::: Information :::
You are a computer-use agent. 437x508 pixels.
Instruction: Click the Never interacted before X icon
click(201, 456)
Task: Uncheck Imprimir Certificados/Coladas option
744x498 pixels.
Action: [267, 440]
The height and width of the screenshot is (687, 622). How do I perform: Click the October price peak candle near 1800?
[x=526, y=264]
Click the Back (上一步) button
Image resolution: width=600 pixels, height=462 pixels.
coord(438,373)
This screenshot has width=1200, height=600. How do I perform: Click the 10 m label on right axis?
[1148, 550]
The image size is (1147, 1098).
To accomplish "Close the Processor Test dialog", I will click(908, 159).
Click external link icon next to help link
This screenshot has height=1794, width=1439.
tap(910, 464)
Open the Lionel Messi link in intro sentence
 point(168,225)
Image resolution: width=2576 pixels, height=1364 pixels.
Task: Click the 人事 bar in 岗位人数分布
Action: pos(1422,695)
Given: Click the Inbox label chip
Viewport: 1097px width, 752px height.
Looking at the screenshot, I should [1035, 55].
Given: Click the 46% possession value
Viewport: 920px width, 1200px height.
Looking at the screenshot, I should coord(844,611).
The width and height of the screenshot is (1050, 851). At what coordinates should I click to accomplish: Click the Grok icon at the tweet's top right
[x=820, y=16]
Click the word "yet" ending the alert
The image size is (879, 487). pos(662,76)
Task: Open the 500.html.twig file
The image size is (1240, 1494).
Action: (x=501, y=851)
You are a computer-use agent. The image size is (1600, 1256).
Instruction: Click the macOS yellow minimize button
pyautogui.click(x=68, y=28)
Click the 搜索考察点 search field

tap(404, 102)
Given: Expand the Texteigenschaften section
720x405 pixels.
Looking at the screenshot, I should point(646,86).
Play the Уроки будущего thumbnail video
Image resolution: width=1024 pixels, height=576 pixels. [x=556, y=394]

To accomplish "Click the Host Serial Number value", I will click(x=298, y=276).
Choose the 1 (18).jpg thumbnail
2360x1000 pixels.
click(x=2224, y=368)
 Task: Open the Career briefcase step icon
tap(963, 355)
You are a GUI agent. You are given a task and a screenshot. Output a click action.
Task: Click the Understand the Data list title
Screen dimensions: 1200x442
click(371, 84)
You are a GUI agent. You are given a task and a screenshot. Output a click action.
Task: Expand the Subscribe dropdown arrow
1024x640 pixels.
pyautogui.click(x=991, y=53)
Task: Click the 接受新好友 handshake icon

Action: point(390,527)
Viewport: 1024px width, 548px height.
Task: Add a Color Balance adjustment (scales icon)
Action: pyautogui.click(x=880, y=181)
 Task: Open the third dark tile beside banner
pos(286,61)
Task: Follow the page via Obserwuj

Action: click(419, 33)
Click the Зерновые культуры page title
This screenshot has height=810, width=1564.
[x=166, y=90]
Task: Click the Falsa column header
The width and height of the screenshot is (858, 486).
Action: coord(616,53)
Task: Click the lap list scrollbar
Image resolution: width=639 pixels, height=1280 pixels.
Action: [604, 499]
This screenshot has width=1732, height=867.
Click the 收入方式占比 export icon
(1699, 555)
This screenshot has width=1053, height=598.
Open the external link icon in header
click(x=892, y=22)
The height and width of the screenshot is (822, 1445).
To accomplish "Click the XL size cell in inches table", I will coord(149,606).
:::
▶ **Your assignment**
All entries are to be output exactly as they stand.

▶ **Response**
You are a computer-use agent. 437x508 pixels.
Instruction: Click the Never interacted before X icon
click(201, 456)
Task: Uncheck Imprimir Certificados/Coladas option
744x498 pixels.
Action: [267, 440]
The height and width of the screenshot is (687, 622). How do I perform: Click the October price peak candle near 1800?
[x=526, y=264]
Click the Back (上一步) button
Image resolution: width=600 pixels, height=462 pixels.
coord(438,373)
This screenshot has width=1200, height=600. How do I perform: Click the 10 m label on right axis?
[1148, 550]
The image size is (1147, 1098).
To accomplish "Close the Processor Test dialog", I will click(908, 159).
Click external link icon next to help link
This screenshot has height=1794, width=1439.
tap(910, 464)
Open the Lionel Messi link in intro sentence
 point(168,225)
Image resolution: width=2576 pixels, height=1364 pixels.
Task: Click the 人事 bar in 岗位人数分布
Action: pos(1422,695)
Given: Click the Inbox label chip
Viewport: 1097px width, 752px height.
Looking at the screenshot, I should [1035, 55].
Given: Click the 46% possession value
Viewport: 920px width, 1200px height.
Looking at the screenshot, I should coord(844,611).
The width and height of the screenshot is (1050, 851). At what coordinates should I click to accomplish: Click the Grok icon at the tweet's top right
[x=820, y=16]
Click the word "yet" ending the alert
The image size is (879, 487). pos(662,76)
Task: Open the 500.html.twig file
The image size is (1240, 1494).
Action: (x=501, y=851)
You are a computer-use agent. The image size is (1600, 1256).
Instruction: Click the macOS yellow minimize button
pyautogui.click(x=68, y=28)
Click the 搜索考察点 search field

tap(404, 102)
Given: Expand the Texteigenschaften section
720x405 pixels.
Looking at the screenshot, I should point(646,86).
Play the Уроки будущего thumbnail video
Image resolution: width=1024 pixels, height=576 pixels. [x=556, y=394]

To accomplish "Click the Host Serial Number value", I will click(x=298, y=276).
Choose the 1 (18).jpg thumbnail
2360x1000 pixels.
click(x=2224, y=368)
 Task: Open the Career briefcase step icon
tap(963, 355)
You are a GUI agent. You are given a task and a screenshot. Output a click action.
Task: Click the Understand the Data list title
Screen dimensions: 1200x442
click(371, 84)
You are a GUI agent. You are given a task and a screenshot. Output a click action.
Task: Expand the Subscribe dropdown arrow
1024x640 pixels.
pyautogui.click(x=991, y=53)
Task: Click the 接受新好友 handshake icon

Action: point(390,527)
Viewport: 1024px width, 548px height.
Task: Add a Color Balance adjustment (scales icon)
Action: pyautogui.click(x=880, y=181)
 Task: Open the third dark tile beside banner
pos(286,61)
Task: Follow the page via Obserwuj

Action: click(419, 33)
Click the Зерновые культуры page title
This screenshot has height=810, width=1564.
[x=166, y=90]
Task: Click the Falsa column header
The width and height of the screenshot is (858, 486).
Action: coord(616,53)
Task: Click the lap list scrollbar
Image resolution: width=639 pixels, height=1280 pixels.
Action: [604, 499]
This screenshot has width=1732, height=867.
Click the 收入方式占比 export icon
(1699, 555)
This screenshot has width=1053, height=598.
Open the external link icon in header
click(x=892, y=22)
The height and width of the screenshot is (822, 1445).
To accomplish "Click the XL size cell in inches table", I will coord(149,606).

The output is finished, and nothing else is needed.